The data below shows the
parameters of our example problem. Note that the supply rate
is specified as zero while the demand rate is 6. This is typical
of inventories where product is withdrawn at random times and
replenished when necessary. The costs of demand and supply
are both zero. The total cost used by the analysis
is an estimate of the inventory operating cost.
The distribution of the demand is shown in columns U and V.
The random variables are negative indicating that demand draws
material out of the inventory. The deterministic model uses
net demand simulated from this distribution. The simulated
values are linked to a random number seed entered in cell Z5.
A different simulated sequence is obtained with a different
seed.


The demand expressed as positive
quantities is shown in the chart below. The deterministic DP
problem is to find a sequence of replenishments to meet this
demand that minimizes total cost. 



We create the model by clicking the Build
Model button at the top of the data worksheet. A new worksheet
is created with the name DDP_Model. The DDP has only
states and actions.
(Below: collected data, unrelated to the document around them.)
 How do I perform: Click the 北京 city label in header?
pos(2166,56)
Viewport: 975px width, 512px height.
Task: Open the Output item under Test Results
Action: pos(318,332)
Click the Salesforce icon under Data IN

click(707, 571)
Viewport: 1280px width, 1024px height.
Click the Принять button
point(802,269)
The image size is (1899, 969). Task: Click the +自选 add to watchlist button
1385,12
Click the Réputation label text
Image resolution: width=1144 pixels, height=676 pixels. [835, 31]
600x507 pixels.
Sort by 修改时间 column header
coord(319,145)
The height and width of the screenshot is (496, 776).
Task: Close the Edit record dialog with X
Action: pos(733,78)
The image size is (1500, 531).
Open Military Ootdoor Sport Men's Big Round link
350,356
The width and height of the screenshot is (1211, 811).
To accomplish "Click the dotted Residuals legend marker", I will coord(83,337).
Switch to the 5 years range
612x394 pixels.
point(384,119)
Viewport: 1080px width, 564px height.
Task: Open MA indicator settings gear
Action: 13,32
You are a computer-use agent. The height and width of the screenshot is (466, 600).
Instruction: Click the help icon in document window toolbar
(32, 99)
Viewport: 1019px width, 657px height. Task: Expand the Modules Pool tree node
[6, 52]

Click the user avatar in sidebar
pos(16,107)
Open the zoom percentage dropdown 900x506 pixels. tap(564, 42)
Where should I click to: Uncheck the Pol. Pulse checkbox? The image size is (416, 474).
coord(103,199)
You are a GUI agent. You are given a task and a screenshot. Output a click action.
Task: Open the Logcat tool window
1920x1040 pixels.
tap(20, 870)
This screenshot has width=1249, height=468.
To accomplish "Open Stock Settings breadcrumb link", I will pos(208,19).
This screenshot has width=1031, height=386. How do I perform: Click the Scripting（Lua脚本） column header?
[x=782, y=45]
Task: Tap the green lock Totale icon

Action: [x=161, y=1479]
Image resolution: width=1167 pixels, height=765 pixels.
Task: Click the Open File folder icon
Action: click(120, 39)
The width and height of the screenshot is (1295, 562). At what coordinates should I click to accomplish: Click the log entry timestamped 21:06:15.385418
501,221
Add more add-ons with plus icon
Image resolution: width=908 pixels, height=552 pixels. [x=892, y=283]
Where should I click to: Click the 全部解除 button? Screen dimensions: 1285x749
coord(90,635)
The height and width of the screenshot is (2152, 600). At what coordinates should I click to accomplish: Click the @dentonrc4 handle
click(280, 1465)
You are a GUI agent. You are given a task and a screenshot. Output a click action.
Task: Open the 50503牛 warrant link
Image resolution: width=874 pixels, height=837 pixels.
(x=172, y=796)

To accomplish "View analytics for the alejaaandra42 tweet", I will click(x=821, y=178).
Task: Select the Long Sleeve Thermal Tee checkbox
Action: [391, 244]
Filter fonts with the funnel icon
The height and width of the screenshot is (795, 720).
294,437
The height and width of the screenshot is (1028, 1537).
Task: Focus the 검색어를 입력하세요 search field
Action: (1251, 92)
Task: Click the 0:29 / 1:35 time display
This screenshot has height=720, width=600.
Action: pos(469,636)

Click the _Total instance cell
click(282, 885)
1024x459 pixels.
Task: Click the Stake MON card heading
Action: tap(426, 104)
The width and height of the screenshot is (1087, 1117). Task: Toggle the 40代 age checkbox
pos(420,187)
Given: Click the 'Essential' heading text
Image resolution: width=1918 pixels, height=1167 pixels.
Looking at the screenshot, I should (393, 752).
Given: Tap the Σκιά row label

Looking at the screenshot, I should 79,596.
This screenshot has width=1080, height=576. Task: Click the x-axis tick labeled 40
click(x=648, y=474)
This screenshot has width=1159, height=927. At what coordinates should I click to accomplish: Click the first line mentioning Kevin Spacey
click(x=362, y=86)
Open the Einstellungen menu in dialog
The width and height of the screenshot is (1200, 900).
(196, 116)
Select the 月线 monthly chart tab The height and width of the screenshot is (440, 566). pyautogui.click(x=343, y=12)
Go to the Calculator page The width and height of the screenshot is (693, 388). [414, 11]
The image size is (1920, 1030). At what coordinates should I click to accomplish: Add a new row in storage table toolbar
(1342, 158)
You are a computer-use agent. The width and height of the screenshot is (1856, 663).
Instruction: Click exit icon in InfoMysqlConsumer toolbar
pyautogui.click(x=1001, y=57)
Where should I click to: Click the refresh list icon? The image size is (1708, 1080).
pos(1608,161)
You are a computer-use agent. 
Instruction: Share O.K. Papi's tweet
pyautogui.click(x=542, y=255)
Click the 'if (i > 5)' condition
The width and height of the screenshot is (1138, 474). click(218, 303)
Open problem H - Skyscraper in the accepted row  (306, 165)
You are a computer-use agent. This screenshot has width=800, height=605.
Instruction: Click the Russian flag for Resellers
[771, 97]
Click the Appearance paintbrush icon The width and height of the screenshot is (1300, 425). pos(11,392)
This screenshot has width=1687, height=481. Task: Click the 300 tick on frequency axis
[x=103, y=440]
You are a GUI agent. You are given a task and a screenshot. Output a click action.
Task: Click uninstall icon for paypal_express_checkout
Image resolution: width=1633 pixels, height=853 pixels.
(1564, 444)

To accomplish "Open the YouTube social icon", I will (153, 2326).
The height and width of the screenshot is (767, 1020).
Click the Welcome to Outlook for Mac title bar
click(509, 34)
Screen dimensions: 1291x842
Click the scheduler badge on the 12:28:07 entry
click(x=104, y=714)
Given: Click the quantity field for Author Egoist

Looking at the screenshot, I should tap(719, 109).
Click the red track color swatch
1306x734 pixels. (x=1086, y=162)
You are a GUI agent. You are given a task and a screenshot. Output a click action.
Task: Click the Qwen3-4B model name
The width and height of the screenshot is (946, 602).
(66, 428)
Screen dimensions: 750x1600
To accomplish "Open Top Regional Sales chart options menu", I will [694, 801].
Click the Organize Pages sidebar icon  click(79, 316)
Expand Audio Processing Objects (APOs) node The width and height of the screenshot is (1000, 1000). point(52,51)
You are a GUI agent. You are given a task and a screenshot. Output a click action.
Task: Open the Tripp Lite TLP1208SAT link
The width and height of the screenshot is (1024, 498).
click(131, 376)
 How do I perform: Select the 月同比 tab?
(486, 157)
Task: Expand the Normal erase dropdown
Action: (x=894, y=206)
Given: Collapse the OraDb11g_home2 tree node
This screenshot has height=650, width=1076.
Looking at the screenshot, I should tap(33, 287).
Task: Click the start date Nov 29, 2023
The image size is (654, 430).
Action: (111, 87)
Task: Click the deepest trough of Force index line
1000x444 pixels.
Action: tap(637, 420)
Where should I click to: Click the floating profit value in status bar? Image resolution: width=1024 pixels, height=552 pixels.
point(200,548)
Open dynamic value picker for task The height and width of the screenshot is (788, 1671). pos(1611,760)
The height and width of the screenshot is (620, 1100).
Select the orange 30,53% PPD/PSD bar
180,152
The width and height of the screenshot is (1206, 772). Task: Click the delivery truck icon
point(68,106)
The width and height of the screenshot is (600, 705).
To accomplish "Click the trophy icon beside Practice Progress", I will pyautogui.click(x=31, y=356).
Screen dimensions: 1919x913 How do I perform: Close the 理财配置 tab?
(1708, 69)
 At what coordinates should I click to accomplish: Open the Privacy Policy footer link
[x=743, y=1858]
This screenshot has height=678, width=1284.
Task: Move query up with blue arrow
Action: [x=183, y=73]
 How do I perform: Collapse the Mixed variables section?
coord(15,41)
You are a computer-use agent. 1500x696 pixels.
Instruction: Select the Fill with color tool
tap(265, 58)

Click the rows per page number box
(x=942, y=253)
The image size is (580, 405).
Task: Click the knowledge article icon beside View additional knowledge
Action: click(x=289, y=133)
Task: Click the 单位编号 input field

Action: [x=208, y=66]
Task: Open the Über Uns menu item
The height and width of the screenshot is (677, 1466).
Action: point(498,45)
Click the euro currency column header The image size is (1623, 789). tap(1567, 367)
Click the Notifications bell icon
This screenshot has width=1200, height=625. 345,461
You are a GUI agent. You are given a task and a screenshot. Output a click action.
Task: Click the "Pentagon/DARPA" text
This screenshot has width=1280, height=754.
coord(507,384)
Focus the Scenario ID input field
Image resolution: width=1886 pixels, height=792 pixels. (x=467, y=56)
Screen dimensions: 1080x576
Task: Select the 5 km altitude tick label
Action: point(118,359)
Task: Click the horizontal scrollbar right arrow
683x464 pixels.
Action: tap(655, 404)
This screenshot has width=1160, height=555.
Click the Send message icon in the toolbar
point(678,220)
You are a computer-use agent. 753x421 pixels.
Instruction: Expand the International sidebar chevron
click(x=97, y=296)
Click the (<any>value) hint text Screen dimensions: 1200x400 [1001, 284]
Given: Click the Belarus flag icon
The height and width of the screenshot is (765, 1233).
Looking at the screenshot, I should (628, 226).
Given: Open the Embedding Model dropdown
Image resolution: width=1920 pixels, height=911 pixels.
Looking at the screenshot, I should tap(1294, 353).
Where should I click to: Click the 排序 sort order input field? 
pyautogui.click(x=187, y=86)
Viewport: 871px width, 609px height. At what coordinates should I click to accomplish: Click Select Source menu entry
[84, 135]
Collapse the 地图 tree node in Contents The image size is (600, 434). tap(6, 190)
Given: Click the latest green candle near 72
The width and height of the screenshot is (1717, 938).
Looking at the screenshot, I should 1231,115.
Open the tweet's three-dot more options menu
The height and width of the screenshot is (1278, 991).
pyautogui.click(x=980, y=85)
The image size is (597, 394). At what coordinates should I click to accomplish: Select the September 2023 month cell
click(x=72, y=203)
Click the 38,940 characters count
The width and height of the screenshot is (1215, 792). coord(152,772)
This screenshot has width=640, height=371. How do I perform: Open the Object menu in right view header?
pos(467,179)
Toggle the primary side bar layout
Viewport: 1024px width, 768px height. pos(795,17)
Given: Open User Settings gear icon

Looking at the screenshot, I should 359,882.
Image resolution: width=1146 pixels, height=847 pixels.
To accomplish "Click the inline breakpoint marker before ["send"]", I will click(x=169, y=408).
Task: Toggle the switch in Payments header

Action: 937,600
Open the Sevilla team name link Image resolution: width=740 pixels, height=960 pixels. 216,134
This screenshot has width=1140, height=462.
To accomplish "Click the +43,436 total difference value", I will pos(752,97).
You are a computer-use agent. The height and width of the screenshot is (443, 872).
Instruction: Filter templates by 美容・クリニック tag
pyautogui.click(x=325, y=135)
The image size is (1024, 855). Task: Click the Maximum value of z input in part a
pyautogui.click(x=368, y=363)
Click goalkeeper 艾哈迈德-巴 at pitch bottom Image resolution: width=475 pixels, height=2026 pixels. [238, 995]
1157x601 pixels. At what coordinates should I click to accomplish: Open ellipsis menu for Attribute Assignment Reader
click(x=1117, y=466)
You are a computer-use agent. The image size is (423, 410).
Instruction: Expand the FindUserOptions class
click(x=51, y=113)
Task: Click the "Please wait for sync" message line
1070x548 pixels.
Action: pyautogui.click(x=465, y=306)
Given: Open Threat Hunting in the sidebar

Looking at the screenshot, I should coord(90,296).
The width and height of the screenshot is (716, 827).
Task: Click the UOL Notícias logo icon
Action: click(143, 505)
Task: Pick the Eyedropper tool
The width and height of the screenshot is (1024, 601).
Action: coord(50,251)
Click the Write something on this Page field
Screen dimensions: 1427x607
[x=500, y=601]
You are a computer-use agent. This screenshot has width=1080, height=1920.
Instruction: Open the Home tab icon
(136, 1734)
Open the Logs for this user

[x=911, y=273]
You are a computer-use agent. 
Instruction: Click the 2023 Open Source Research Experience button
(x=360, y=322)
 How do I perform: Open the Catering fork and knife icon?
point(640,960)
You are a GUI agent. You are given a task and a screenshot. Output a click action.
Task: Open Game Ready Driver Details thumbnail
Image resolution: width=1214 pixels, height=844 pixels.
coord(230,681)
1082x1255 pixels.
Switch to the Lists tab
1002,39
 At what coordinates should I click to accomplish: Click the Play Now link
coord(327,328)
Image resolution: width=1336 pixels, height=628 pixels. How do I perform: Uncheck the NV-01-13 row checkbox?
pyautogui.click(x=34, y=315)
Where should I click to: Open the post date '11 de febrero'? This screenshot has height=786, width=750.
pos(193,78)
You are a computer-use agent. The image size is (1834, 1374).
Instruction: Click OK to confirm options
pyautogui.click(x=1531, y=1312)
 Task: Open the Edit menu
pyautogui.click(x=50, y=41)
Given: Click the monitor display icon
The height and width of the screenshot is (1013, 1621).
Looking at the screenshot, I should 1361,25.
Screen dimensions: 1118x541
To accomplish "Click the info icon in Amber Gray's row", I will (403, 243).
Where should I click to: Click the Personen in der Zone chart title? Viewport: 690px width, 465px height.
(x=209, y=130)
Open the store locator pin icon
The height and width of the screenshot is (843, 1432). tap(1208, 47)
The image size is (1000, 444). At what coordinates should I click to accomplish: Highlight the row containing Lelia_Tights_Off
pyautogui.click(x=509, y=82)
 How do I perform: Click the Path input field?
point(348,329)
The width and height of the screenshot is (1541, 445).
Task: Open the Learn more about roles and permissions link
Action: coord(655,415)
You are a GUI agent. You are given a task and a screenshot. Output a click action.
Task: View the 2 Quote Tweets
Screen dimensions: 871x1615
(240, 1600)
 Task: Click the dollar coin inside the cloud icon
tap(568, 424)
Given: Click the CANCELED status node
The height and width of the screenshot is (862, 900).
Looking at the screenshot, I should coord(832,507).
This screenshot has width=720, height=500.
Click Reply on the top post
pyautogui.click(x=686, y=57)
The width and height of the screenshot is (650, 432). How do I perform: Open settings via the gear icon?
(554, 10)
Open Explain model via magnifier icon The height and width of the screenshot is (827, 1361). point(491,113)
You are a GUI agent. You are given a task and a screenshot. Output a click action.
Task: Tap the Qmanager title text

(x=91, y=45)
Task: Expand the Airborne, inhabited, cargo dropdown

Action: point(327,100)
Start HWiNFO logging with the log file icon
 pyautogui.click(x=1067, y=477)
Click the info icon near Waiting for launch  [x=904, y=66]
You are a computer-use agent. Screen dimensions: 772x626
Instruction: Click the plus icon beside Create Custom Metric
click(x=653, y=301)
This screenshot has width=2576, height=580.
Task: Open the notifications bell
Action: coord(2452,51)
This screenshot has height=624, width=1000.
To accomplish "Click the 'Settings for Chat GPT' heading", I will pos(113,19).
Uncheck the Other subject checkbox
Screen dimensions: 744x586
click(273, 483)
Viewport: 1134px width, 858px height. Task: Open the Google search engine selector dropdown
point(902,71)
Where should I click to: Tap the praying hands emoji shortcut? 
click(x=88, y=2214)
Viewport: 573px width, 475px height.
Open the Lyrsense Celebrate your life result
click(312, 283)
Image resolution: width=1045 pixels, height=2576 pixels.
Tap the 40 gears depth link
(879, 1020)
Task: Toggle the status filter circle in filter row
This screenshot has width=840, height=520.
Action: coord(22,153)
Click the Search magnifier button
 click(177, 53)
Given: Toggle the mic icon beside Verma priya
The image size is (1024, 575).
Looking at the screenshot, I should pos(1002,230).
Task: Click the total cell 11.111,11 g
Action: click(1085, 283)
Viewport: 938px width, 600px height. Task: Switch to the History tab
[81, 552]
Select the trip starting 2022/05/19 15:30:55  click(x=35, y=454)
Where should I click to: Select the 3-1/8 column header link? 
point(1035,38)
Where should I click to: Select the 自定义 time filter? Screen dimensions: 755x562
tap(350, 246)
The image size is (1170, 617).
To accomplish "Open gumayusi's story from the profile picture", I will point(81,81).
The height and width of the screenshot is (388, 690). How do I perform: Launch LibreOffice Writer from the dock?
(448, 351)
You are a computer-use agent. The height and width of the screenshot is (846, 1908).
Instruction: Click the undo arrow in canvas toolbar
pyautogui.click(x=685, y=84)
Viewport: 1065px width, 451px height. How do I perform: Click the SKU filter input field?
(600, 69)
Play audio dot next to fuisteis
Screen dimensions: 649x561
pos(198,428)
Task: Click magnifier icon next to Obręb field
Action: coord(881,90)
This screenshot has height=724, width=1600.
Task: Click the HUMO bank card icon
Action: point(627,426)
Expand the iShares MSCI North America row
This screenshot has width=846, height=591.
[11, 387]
For the DDP demand is not a random
variable but a simulated value for each of the 40 steps of
the analysis.
The model has two state variables, the first is the step number
(time). The second state variable (stock) is the inventory
level. Cells with yellow color and red outlines hold formulas
linking the cell contents to entries on the data worksheet.
In particular the maximum for state variables are linked to
the corresponding values on the data form. The cost coefficient
for stock (G21) has a formula that evaluates as the unit holding
cost when the stock level is positive and the negative of the
unit backorder cost when the stock level is negative.
The action variable has two dimensions. The first indicates
whether a replenishment order is placed, and the second is the
amount of the replenishment (lot size). The logical condition
in K17 returns FALSE when the replication variable is 0 and
the lot size is greater than 0. 

State subsets are included in the model to
identify the terminal states. All states with time equal
to 41 exit to the final state.
A decision is the combination of a state and
an action. The decision subsets limit feasible combinations.
The bounds of Decision 1, allow orders when the stock
is at or below the reorder point. The order size is limited
between the minimum and maximum lot size. The current state,
(1,0), and action,
(1,12), satisfy these requirements.
The transitions for the DDP compute the next
state given the current state and action. Computations unique
to the inventory problem are performed in columns T through
V. The numbers computed there give the Change State vector
and the Cost for each decision.

Enumeration 

Clicking the List Elements button
at the top of the model worksheet causes the program to sequence
through all feasible states. The resultant list has 862 entries.
The last state is the Final state.
...
The action list has the Hold action that indicates
that the replenishment quantity is 0. The other actions prescribe
replenishment amounts between 10 and 20.

Decisions 

For the DDP problem, feasible
decisions and transitions are shown in the Decision List.
A decision is described by a state and an action. The first
25 decisions are shown below.
...
There are 5702 decisions for this model. The decisions for
step 41 all go to the Final state. The final state
has a null transition. 
Call Solver 

The DDP model uses the DP
Solver to find solutions. The Transition structure available
for the DDP is the Transition List. A different name
can be specified other than the one provided.
Part of the DP Solver worksheet is shown
below before optimization.



Clicking the Solve button
presents the iteration dialog. The Acyclic option
is best for this problem since the state transitions always
go to a state with a greater index. The single
exception is the final state that has a self loop. The Acyclic
option solves the problem in a single pass through the states
from bottom to top.
At the completion of the computation, the solver model has the
solution shown in columns K through L. The optimum action
for each of the 862 states has been determined. The results comprise
the optimum policy.



For a deterministic problem, the
solution can be traced from an initial state to the final state.
To find the optimum, click the Recover Optimum button.
Choose the intial state index. For the example we choose state
1. S(1,0). Clicking OK constructs the list of states on the
optimum path from the initial state. The list is placed just
below the state
list. Starting from state 1, the optimum
sequence of states with their corresponding actions is shown
below. 



The chart of the inventory levels
is below.
Because the lead time is 1 step, the first step
has lost sales of 4. After that the replenishment quantities
always satisfy all demand. Every order replenishes the sum
of some number of steps into the future. For example the 12
units delivered at the end of step 1 satisfies the requirements
of periods 2 through 6. 
Summary 

The complexity of the deterministic problem
depends on the numbers of states and decisions.
For this model, the number of states is equal to the number
of steps in the time horizon multiplied by the number of integers
in the range between minimum and maximum inventories. If either
of these numbers is large, the number of states is also very
large. The number of decisions is always greater
than the number of states.